В предвидении зимы встал вопрос о помещении тетки в больницу. Имелся блат, и тетке это особенно нравилось как момент привилегированности (не на общих основаниях). Со своей асоциальностью она упорно продолжала представлять себе больницу по-старому — нечто вроде частной лечебницы со знакомыми врачами, как она все еще отчасти по старому представляла себе магазин, пребывая в уверенности, что у Елисеева — продукты лучше.
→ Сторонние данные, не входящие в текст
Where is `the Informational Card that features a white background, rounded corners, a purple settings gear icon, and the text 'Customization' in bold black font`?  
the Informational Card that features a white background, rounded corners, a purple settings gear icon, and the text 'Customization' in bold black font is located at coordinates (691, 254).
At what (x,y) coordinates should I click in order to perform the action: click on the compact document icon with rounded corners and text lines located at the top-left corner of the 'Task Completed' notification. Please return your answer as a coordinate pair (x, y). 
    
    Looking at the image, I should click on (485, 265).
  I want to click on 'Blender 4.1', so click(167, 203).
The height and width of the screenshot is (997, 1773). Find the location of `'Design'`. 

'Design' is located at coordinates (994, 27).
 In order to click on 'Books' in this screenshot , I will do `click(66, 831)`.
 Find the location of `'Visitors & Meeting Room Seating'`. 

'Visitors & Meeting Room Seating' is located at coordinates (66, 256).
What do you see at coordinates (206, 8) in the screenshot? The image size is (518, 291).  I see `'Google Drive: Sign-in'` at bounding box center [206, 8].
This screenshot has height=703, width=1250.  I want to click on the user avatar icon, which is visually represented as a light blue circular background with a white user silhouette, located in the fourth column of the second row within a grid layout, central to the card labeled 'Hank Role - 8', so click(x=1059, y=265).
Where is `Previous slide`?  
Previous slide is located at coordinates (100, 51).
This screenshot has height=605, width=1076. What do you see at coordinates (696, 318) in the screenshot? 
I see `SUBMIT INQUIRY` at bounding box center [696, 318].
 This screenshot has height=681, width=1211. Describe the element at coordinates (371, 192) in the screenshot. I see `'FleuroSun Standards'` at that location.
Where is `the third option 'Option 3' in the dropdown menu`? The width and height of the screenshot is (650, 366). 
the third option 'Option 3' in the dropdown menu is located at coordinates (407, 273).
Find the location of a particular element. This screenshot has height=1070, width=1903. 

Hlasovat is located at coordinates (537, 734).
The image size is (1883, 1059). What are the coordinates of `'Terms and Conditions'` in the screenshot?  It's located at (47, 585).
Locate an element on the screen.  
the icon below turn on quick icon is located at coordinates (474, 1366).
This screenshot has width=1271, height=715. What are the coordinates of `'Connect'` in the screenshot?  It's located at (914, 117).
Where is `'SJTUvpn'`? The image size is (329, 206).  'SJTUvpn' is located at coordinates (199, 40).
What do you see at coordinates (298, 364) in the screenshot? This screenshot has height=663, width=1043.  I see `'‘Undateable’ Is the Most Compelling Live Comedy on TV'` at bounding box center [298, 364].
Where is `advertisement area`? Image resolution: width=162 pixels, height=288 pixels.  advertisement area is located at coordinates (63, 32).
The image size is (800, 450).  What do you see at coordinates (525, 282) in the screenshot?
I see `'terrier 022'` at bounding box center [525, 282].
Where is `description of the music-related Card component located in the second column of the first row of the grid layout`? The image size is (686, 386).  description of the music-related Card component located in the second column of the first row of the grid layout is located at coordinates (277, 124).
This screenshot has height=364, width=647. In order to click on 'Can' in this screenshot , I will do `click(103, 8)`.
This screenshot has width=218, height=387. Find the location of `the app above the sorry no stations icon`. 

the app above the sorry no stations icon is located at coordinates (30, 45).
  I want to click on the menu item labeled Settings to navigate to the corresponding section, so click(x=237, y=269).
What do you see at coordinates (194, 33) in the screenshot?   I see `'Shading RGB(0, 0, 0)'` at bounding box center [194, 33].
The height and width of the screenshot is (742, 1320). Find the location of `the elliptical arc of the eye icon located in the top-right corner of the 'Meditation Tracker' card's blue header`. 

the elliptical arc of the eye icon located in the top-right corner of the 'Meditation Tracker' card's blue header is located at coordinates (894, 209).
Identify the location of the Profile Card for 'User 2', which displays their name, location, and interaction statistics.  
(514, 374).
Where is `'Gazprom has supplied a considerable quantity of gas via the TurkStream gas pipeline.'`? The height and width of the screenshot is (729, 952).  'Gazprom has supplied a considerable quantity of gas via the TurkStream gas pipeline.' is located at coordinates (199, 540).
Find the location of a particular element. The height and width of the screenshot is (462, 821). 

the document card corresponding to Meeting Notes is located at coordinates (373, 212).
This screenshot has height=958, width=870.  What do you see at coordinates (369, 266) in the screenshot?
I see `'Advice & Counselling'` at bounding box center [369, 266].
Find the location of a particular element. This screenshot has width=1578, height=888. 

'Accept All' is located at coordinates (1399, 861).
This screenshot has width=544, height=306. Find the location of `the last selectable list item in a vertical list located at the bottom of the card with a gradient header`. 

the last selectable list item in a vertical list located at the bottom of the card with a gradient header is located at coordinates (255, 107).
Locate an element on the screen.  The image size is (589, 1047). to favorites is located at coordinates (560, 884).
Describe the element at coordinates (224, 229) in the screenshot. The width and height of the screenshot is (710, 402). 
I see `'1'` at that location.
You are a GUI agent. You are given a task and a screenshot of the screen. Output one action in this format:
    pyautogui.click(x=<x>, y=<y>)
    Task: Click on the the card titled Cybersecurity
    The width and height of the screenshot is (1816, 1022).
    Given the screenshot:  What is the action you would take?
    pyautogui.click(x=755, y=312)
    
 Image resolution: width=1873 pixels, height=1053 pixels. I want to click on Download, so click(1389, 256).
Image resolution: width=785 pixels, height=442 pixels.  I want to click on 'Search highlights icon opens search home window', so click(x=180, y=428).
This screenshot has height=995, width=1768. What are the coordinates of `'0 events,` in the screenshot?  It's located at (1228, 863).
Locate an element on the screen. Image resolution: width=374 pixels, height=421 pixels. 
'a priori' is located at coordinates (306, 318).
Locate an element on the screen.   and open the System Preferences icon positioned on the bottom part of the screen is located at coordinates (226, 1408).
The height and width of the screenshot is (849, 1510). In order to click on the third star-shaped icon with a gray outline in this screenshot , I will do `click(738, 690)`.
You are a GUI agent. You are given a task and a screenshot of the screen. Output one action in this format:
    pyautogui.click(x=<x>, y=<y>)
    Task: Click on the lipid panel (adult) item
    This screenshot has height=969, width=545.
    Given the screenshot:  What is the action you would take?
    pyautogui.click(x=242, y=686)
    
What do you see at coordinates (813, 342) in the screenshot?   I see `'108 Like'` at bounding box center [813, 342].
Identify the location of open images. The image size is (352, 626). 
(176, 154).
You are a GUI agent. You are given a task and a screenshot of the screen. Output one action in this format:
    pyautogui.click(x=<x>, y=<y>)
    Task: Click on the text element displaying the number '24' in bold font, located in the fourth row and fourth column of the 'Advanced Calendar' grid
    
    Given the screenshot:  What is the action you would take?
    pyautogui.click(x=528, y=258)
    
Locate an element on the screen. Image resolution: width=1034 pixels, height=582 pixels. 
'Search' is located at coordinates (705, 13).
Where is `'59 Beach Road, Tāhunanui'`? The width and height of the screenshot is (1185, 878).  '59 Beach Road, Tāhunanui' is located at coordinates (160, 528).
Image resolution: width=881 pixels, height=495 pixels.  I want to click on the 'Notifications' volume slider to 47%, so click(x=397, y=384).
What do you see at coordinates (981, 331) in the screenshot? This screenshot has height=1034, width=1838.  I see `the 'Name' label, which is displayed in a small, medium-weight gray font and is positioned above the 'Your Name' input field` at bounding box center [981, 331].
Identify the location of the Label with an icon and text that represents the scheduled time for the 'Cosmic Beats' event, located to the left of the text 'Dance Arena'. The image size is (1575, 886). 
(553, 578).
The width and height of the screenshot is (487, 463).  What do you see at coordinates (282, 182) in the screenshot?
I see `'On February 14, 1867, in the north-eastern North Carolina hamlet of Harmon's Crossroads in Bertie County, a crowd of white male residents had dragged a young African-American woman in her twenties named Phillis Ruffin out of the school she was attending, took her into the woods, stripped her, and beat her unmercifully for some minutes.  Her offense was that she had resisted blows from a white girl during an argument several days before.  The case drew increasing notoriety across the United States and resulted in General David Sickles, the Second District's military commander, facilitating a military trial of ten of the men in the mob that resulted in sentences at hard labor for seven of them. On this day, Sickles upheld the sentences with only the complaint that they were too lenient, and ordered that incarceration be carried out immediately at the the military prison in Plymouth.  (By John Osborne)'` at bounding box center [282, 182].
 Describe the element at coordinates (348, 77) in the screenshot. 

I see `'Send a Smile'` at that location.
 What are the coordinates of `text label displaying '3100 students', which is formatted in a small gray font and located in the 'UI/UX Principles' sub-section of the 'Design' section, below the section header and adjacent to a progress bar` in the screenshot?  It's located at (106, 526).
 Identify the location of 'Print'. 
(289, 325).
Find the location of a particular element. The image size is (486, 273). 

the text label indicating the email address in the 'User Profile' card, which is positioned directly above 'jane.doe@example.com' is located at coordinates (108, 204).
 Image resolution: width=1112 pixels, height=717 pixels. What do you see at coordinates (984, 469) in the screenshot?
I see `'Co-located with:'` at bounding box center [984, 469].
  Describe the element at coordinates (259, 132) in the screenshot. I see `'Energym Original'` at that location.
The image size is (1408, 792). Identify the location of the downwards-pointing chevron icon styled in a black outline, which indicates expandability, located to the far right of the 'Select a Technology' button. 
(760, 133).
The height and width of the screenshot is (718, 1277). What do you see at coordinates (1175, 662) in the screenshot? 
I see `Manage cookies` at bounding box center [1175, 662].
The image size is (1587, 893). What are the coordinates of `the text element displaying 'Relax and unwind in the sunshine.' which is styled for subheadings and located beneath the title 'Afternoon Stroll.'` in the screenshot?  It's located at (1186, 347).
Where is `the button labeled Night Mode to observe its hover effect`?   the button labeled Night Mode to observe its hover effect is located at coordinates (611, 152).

Больница была для нее наивной мечтой о комфорте и отдыхе. Ей хотелось этого, и потому она совершенно равнодушно относилась к разговорам о том, что там плохо кормят, что еды будет меньше, чем дома, и придется туда возить. Оттер сам поднял вопрос, но теперь он противодействовал. Впоследствии, к успокоению своей совести, он узнал, что там действительно было очень плохо, но тогда он мог это только предполагать. Он противодействовал — по ряду причин. Он испытывал ужас перед перспективой сверхурочных, непривычных, словом, выпадающих из круга действий, которые надо было произвести, чтобы поместить тетку в больницу. Его отталкивало одиночество (из педагогических соображений он ни за что не сказал бы об этом тетке) и нарушение сложившегося уклада. И больше всего (самое дикое!) его удерживало нежелание прервать совместную жизнь на дурных, незаглаженных впечатлениях. То, почему он всегда не любил ее отъезды, хотя совместная жизнь его тяготила.

Во всем этом невозможно было признаться. И он прикрывал все и это самыми дурными эгоистическими мотивировками (как раз не в том было дело). Главное — ему еще придется таскаться черт его знает куда, чтобы ее подкармливать. Тетка отвечала самыми альтруистическими мотивировками. Главная ее цель — избавить его от себя. Никуда не надо таскаться. Так, когда-нибудь раз в неделю. Его приводил в исступление альтруистический тон. Неистребимое легкомыслие. Ей хотелось принять ванну (на самом деле никаких ванн в этих больницах для дистрофиков не было), и потому она не думала о том, что будет голодна, голоднее, чем сейчас. Но ему-то придется думать об этом и все выносить на себе. И он кричал: «Облегчение! Пока ты существуешь — нет для меня облегчения. Угробить меня окончательно, — вот это да! Когда я еще буду таскаться каждый день на Петрогр<адскую>. И отвозить тебе все, что имею. Дурак я, что тебе сказал, теперь ты уже впилась и не отстанешь».

Вопрос о больнице и о том, что обязательно надо как-то заняться здоровьем тетки, откладывался в <...>* многих других дел, откладывавшихся со дня на день. Оттер привык, что болячки как-то рассасываются. Чесотка будто бы тоже прошла (иногда тетка говорила — почему, когда я ем, <у> меня не зудит...). Вероятно, рассосутся и ноги. Оттер в ту пору был особенно раздражителен, потому что он как раз увлекался проблемами рационализации быта. В построяемой им системе тетка могла быть разумно использована на посильной работе. Без дармоедства. Силы и время, которые он затрачивал, блага, которые он отнимал у себя, оправдывались тогда преимуществами домашней еды, сокращением домашних хлопот. Болезнь тетки все опрокинула. Он злился на досадное нарушение своих расчетов. К ее лежанию (она лежала все больше и говорила, что тогда ей тепло и не больно) он относился недоброжелательно. У него зародилось подозрение, что лежание — одна из ее очередных идей, вроде смазывания волос сливочным маслом, чтобы они не седели. В затмении злобы и эгоизма он (психолог!) не хотел понять, что это разные вещи — Что смазывание волос маслом не противоречило ее сущности, а лежание — противоречило, и могло быть только вынужденным.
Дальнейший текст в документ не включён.